Saved data entries
________

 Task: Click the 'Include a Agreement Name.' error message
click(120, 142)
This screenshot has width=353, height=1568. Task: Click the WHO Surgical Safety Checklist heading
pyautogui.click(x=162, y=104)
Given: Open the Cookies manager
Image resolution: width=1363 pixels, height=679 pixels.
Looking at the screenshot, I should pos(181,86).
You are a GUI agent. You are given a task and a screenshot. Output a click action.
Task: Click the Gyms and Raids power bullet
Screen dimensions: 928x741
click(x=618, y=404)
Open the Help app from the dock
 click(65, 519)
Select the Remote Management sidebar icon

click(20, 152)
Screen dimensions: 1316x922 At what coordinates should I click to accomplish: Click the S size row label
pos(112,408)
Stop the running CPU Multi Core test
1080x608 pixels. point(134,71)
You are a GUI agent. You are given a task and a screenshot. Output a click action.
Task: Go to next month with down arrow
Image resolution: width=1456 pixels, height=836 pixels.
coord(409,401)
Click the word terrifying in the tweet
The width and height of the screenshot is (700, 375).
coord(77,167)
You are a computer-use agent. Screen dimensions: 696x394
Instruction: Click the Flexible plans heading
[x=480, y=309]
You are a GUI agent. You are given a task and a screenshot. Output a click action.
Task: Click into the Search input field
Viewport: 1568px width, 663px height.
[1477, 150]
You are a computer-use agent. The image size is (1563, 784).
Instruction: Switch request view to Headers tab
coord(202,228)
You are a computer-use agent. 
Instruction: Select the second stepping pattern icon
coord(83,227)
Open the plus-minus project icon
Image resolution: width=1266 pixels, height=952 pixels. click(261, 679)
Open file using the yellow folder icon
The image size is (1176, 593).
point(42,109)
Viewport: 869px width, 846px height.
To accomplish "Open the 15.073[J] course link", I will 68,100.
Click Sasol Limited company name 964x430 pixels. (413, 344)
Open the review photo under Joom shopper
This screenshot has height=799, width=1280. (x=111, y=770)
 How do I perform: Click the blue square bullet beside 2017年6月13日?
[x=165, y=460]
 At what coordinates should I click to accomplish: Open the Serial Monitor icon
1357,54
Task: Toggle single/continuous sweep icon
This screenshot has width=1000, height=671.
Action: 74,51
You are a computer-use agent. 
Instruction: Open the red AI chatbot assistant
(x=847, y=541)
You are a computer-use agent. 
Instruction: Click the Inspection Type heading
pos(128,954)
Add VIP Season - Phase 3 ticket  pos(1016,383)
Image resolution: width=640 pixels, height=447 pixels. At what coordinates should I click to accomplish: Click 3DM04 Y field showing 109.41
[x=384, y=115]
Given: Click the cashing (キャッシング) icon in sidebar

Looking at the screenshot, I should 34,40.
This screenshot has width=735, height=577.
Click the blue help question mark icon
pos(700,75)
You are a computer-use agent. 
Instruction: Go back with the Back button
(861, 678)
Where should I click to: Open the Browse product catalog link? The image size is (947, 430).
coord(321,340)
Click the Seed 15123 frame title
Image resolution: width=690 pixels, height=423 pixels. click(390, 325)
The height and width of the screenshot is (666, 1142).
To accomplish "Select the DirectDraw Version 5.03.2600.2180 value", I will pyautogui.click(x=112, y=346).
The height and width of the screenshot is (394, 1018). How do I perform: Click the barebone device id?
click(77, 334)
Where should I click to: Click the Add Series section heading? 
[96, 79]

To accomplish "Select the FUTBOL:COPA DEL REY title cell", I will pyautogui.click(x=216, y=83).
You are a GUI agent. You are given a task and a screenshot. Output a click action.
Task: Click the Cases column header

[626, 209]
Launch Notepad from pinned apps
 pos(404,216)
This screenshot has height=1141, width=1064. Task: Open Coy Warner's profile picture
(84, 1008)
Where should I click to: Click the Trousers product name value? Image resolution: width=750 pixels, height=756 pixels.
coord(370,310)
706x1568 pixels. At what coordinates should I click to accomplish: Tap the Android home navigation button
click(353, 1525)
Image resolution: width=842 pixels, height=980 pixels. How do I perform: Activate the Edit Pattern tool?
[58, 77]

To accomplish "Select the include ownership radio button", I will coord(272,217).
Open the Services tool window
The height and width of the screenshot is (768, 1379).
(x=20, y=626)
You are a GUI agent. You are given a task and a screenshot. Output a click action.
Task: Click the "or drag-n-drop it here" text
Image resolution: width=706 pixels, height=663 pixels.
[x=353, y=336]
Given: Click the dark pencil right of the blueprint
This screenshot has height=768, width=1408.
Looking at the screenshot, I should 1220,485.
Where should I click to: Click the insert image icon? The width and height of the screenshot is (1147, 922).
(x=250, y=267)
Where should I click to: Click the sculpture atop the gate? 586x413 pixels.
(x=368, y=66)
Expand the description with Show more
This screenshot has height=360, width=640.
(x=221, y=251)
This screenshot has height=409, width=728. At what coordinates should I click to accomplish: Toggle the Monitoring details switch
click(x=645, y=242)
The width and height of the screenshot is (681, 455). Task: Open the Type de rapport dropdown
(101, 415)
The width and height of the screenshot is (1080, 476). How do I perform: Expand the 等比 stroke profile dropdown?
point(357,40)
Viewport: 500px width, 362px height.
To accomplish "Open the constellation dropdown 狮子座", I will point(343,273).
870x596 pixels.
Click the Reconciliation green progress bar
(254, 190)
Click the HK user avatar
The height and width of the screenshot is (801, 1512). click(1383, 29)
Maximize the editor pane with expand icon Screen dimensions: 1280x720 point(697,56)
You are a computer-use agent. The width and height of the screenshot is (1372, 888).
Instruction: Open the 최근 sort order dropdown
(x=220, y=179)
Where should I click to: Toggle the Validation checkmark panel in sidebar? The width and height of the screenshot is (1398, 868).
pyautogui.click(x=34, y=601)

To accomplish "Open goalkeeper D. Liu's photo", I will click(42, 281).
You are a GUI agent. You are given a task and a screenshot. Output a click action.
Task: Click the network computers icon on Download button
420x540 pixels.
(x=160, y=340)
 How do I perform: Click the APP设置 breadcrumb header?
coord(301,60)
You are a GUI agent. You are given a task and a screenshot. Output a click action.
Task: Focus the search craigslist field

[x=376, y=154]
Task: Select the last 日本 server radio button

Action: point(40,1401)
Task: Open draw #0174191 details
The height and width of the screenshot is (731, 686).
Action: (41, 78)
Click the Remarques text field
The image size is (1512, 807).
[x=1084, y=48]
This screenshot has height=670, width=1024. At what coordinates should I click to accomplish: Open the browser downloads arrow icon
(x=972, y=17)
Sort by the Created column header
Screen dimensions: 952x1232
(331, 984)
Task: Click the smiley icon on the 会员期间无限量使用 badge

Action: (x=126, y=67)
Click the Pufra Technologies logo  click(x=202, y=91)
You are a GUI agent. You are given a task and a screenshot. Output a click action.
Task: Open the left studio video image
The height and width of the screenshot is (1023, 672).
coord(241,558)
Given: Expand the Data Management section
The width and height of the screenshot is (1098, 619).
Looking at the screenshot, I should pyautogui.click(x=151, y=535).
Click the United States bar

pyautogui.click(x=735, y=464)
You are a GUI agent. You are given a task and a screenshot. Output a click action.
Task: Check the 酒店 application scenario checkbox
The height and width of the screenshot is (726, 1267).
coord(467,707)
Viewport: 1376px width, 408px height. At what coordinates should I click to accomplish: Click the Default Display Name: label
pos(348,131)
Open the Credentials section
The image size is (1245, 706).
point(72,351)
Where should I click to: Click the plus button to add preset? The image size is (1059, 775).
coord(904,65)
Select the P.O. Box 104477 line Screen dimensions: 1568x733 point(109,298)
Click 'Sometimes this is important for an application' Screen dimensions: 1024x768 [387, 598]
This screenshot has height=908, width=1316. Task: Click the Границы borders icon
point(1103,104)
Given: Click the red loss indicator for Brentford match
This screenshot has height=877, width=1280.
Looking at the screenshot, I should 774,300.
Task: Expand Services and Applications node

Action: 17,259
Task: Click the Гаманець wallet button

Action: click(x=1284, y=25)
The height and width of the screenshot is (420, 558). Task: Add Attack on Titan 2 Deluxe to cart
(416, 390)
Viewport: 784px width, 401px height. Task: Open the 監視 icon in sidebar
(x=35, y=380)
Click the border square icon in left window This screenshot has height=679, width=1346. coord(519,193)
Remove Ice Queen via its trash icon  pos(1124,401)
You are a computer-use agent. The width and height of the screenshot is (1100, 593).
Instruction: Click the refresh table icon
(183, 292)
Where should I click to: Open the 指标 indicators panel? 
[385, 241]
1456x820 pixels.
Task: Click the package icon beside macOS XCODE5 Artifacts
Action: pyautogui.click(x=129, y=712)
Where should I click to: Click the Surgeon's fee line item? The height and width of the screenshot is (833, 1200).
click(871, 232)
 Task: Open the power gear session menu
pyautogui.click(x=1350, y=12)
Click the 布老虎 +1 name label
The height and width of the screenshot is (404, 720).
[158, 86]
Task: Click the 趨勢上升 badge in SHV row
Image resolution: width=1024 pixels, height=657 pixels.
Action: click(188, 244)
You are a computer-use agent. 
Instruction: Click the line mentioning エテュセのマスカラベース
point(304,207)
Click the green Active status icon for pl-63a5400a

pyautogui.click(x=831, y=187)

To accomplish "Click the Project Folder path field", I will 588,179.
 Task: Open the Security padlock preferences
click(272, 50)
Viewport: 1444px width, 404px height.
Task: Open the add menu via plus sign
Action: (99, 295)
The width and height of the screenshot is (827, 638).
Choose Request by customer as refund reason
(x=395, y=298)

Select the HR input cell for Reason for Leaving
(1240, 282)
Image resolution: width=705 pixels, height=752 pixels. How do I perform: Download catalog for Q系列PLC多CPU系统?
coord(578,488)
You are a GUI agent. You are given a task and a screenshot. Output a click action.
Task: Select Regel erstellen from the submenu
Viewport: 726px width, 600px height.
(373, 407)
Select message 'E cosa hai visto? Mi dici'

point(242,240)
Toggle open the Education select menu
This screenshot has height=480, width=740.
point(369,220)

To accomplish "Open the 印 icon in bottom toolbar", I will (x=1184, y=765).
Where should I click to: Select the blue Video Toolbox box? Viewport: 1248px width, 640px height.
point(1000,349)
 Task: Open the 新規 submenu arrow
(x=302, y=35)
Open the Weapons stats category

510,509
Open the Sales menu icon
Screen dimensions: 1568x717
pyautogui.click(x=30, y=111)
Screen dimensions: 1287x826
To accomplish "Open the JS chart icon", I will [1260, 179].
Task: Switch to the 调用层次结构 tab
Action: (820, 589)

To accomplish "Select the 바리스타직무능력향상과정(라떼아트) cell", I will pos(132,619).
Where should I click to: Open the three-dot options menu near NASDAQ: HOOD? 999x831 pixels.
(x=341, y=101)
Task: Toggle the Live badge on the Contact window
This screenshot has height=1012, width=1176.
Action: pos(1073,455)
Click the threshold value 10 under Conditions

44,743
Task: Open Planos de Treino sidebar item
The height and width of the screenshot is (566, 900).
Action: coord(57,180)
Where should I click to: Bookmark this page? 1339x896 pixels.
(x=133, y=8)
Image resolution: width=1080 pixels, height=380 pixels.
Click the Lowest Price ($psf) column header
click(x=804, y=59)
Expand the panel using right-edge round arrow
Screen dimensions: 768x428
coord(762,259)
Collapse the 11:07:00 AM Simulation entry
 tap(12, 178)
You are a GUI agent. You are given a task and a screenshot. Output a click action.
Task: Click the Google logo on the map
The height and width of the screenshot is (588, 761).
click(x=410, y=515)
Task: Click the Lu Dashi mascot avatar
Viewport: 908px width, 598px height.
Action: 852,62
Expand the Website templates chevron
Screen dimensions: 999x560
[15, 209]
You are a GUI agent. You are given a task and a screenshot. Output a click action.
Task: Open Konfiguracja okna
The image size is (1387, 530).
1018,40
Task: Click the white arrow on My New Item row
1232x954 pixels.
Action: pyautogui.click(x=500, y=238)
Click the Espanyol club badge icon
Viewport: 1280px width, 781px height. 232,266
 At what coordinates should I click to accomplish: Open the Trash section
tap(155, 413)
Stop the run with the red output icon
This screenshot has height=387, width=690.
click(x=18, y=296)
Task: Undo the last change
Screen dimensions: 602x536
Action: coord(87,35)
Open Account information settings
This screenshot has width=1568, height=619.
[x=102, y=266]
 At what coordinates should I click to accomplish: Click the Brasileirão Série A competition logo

________

Aim of the task: Go through the records above and report how many lines contain "left". Write the number only.

Exercise solution: 2